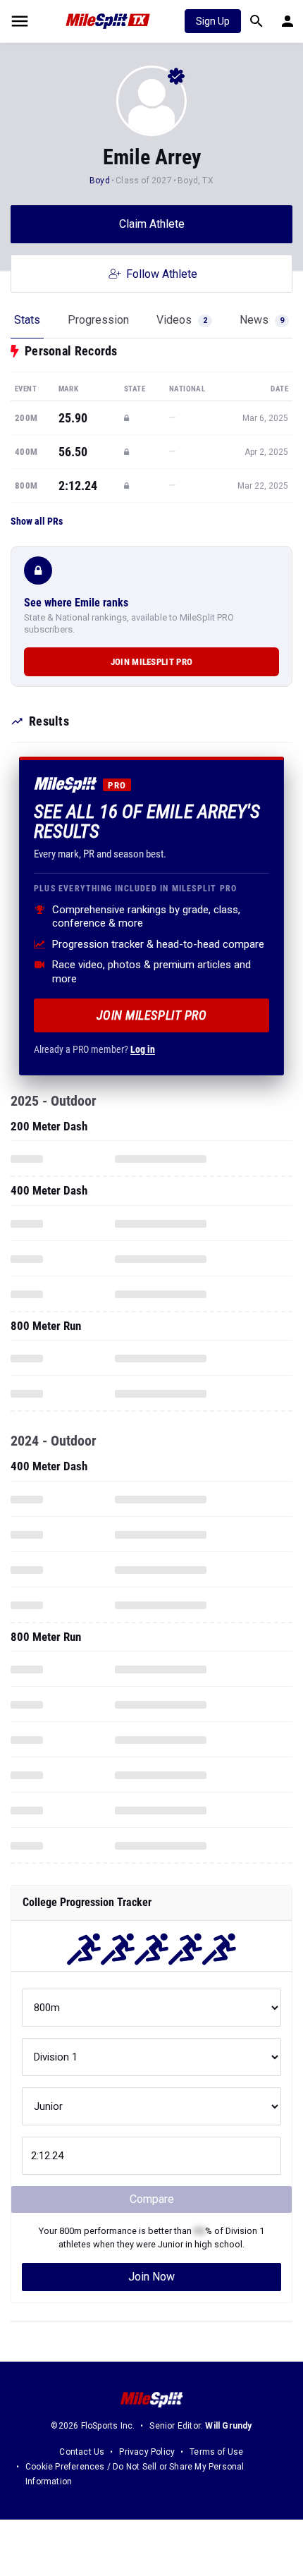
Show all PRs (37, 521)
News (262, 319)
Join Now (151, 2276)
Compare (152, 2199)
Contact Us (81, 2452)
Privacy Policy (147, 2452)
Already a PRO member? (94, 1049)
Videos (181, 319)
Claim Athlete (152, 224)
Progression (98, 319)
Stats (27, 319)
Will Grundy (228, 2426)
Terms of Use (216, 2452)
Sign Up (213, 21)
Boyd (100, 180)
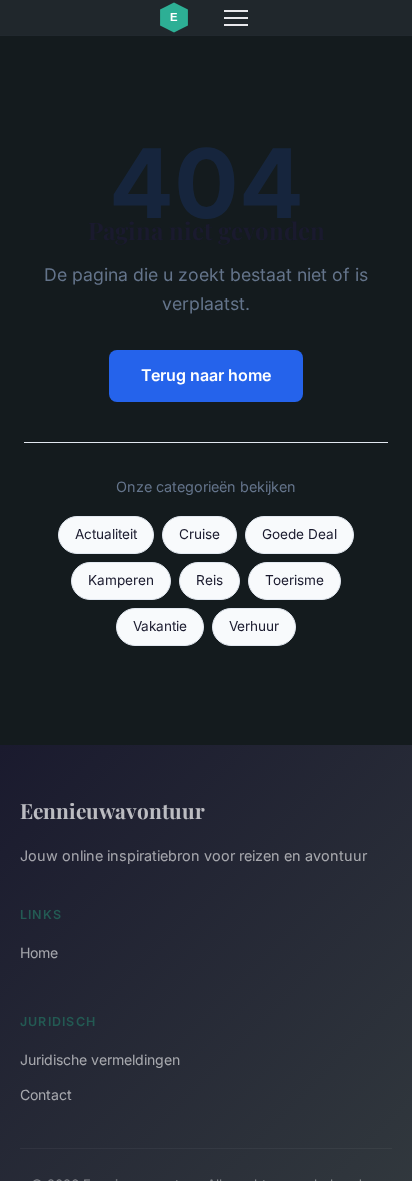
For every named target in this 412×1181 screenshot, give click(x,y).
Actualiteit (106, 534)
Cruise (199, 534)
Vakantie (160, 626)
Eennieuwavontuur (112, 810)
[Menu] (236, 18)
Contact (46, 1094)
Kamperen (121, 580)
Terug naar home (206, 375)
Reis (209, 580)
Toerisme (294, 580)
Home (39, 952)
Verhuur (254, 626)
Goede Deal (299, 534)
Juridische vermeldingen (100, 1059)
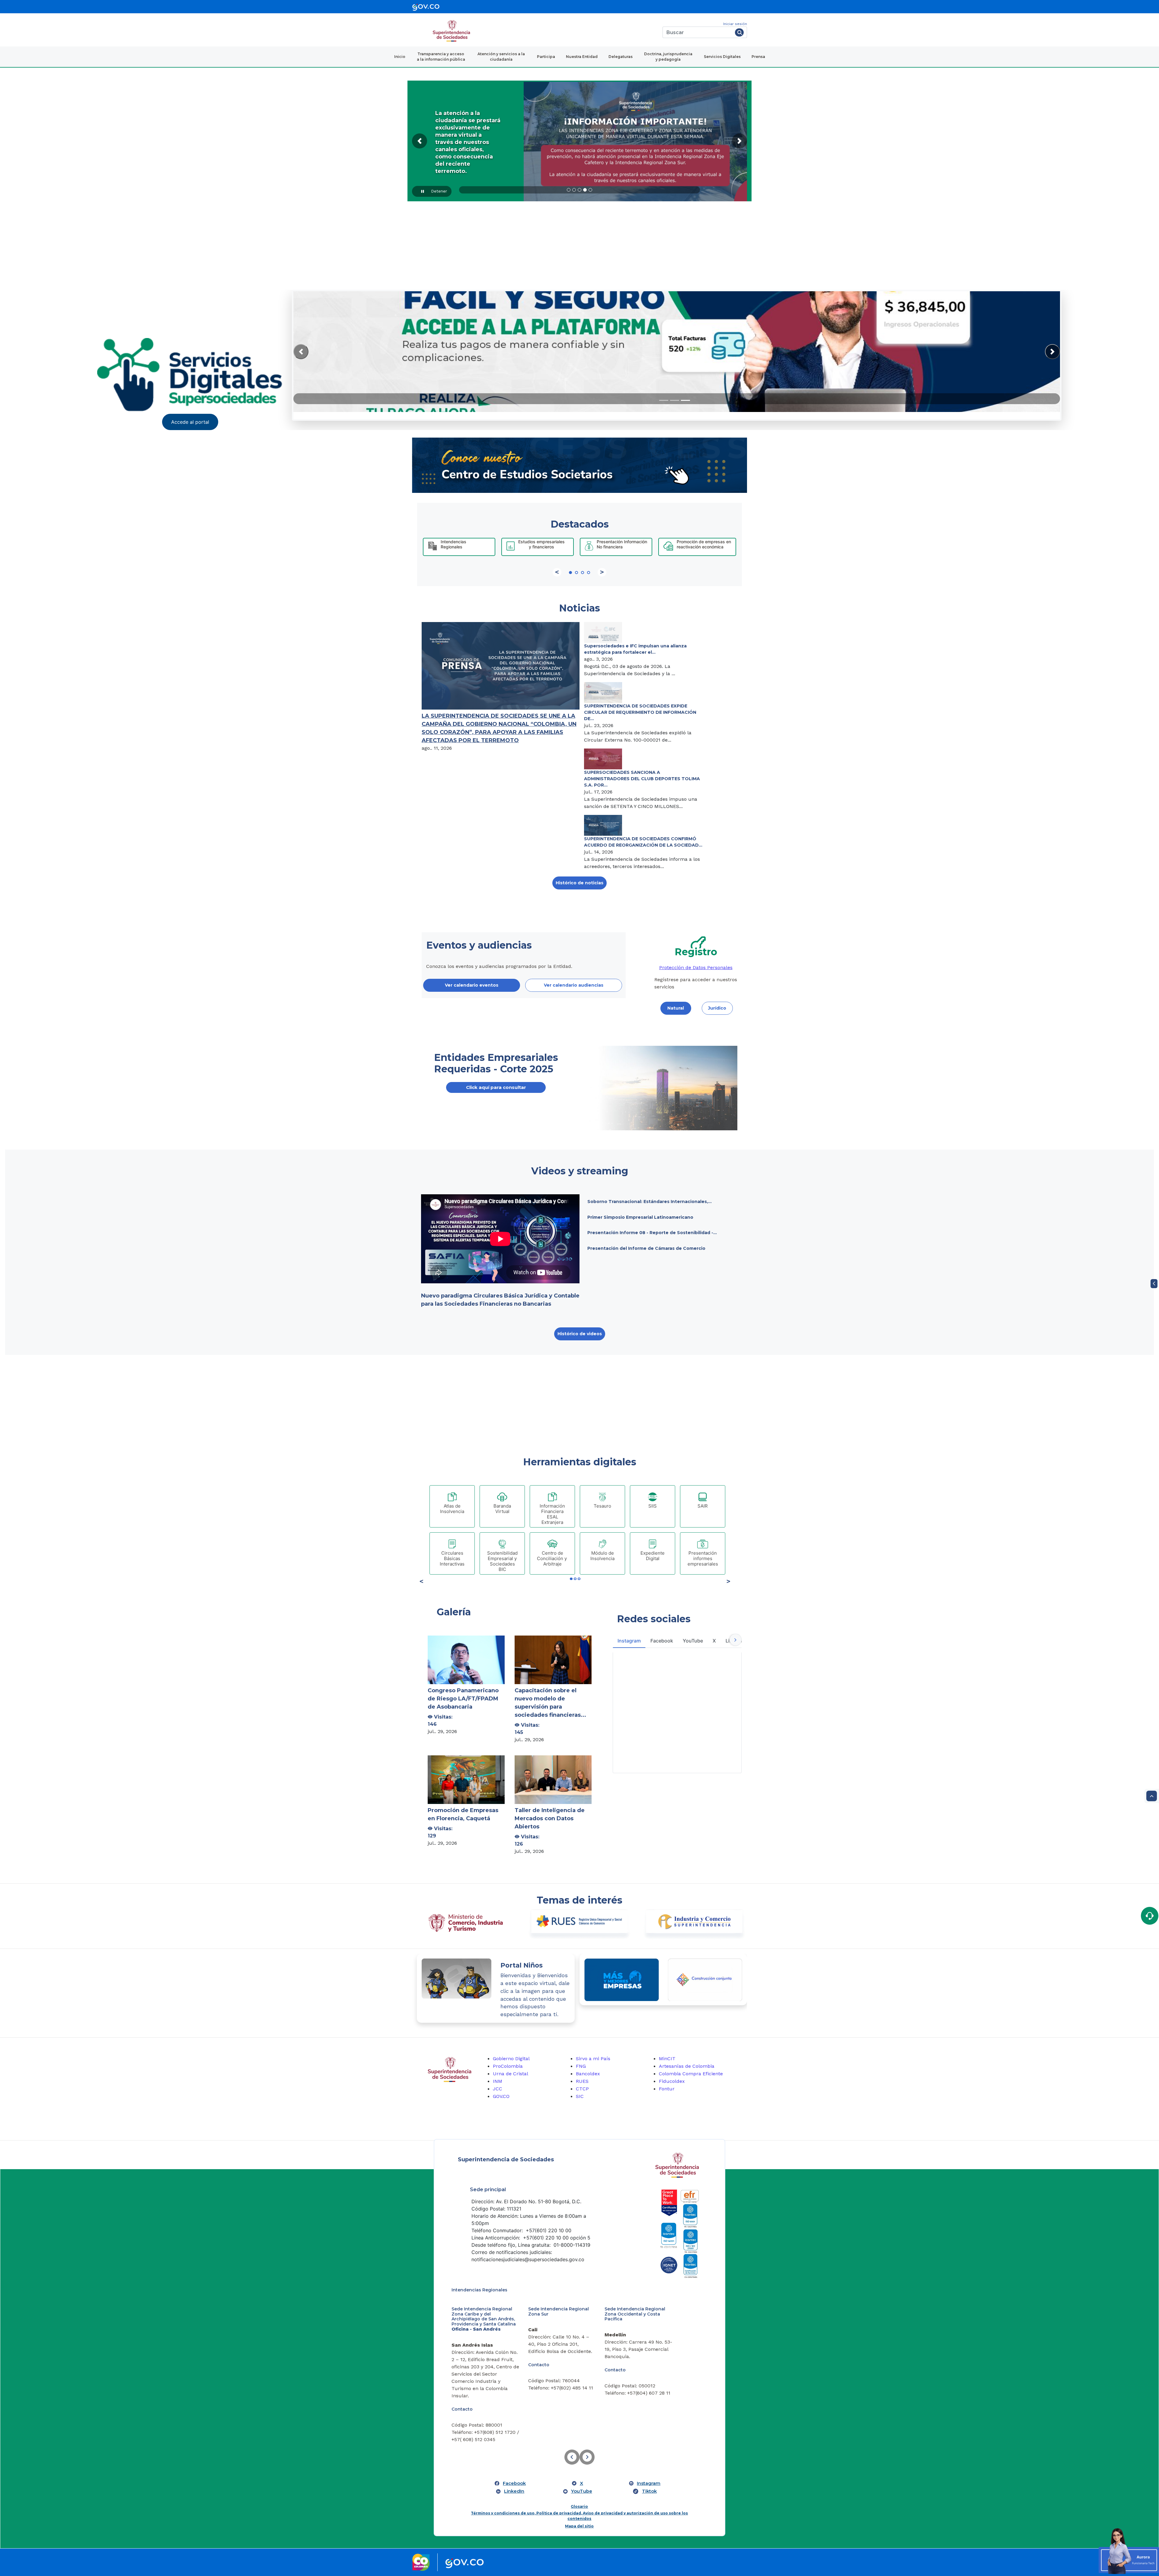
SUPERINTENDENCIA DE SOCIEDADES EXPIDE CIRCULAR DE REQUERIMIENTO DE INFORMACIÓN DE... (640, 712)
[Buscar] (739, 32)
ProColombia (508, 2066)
---
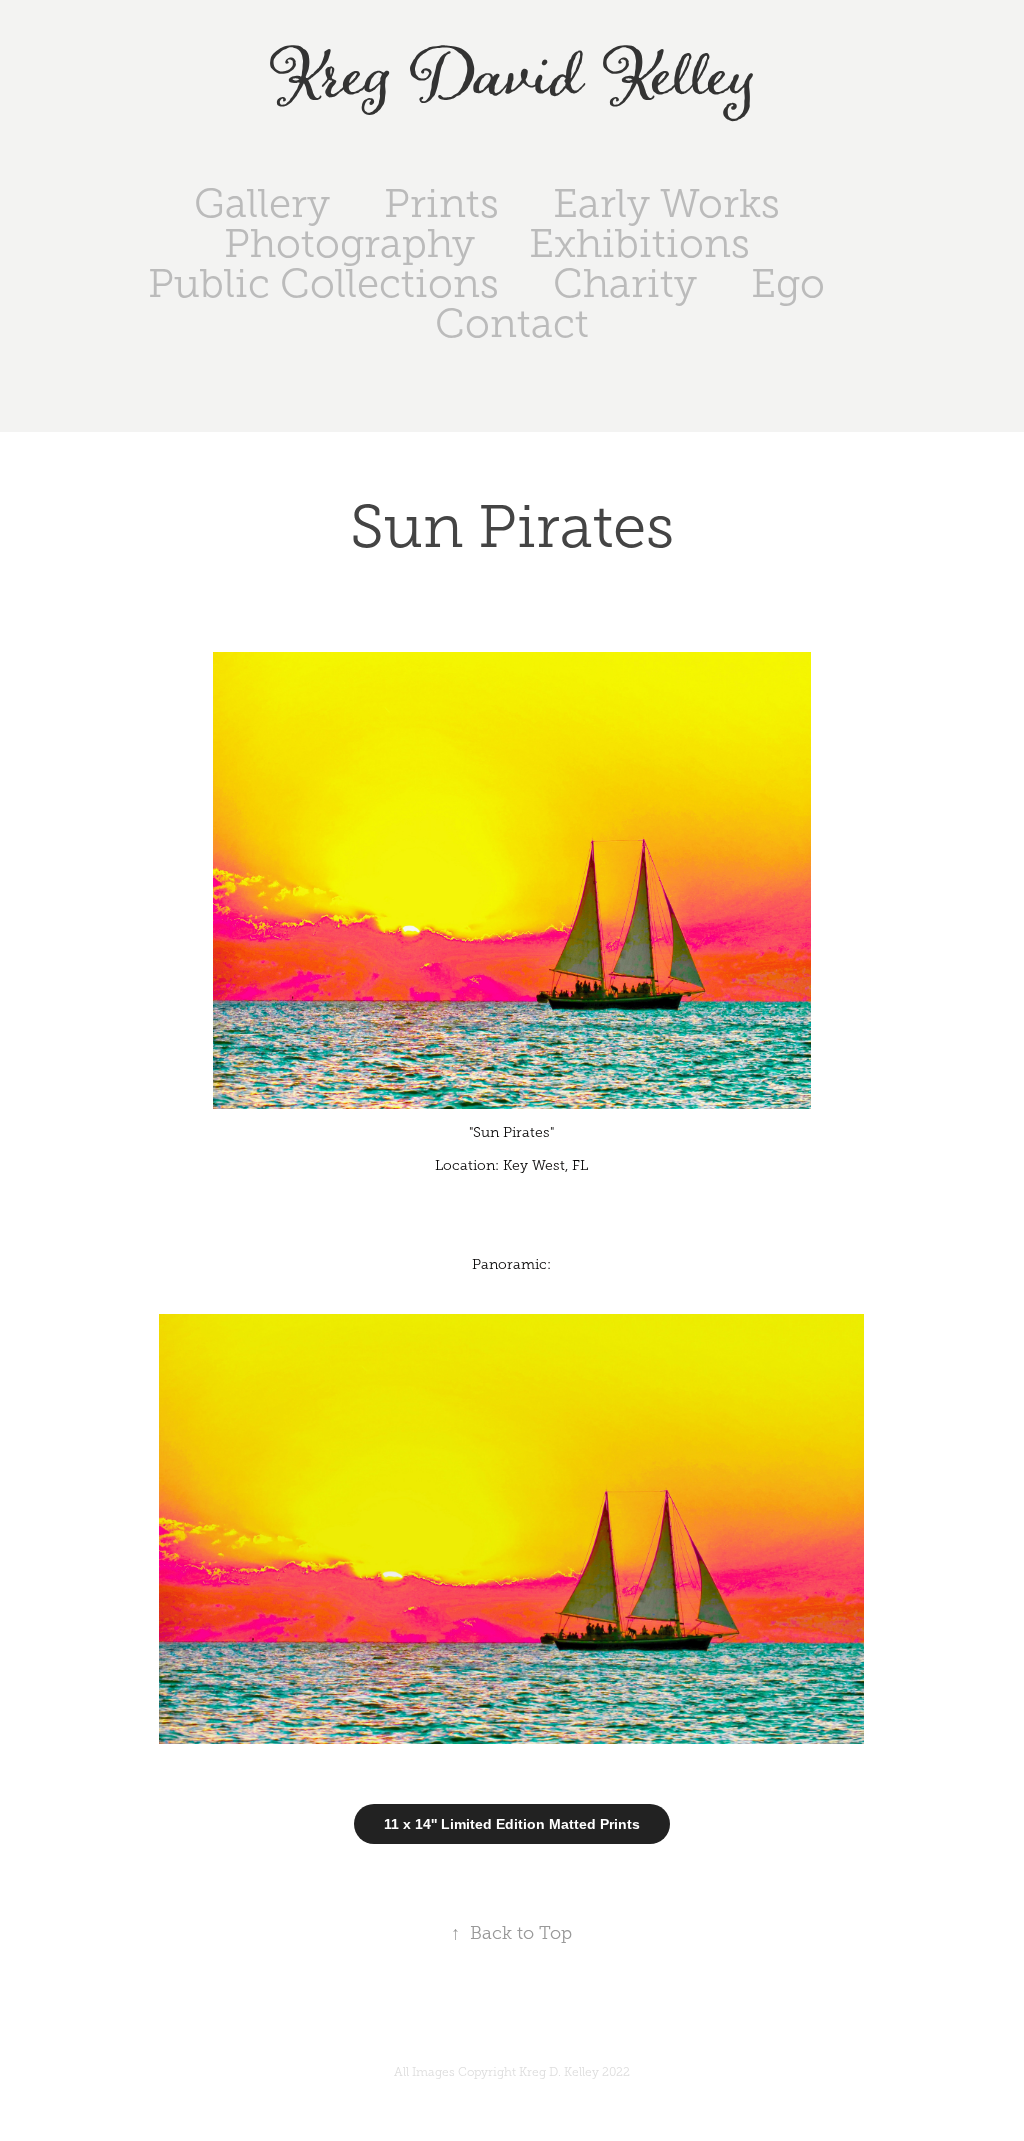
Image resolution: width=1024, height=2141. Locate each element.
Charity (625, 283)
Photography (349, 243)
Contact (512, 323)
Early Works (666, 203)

§ About this exercise
Copy everything above from the line holding "Show all PRs (37, 521)" down to the line holding "Vakantie (160, 626)", both ends included, exactly as it stands and without the pictures.

§ Exercise output
Show all PRs (37, 521)
News (262, 319)
Join Now (151, 2276)
Compare (152, 2199)
Contact Us (81, 2452)
Privacy Policy (147, 2452)
Already a PRO member? (94, 1049)
Videos (181, 319)
Claim Athlete (152, 224)
Progression (98, 319)
Stats (27, 319)
Will Grundy (228, 2426)
Terms of Use (216, 2452)
Sign Up (213, 21)
Boyd (100, 180)
For every named target in this 412×1181 screenshot, give click(x,y).
Actualiteit (106, 534)
Cruise (199, 534)
Vakantie (160, 626)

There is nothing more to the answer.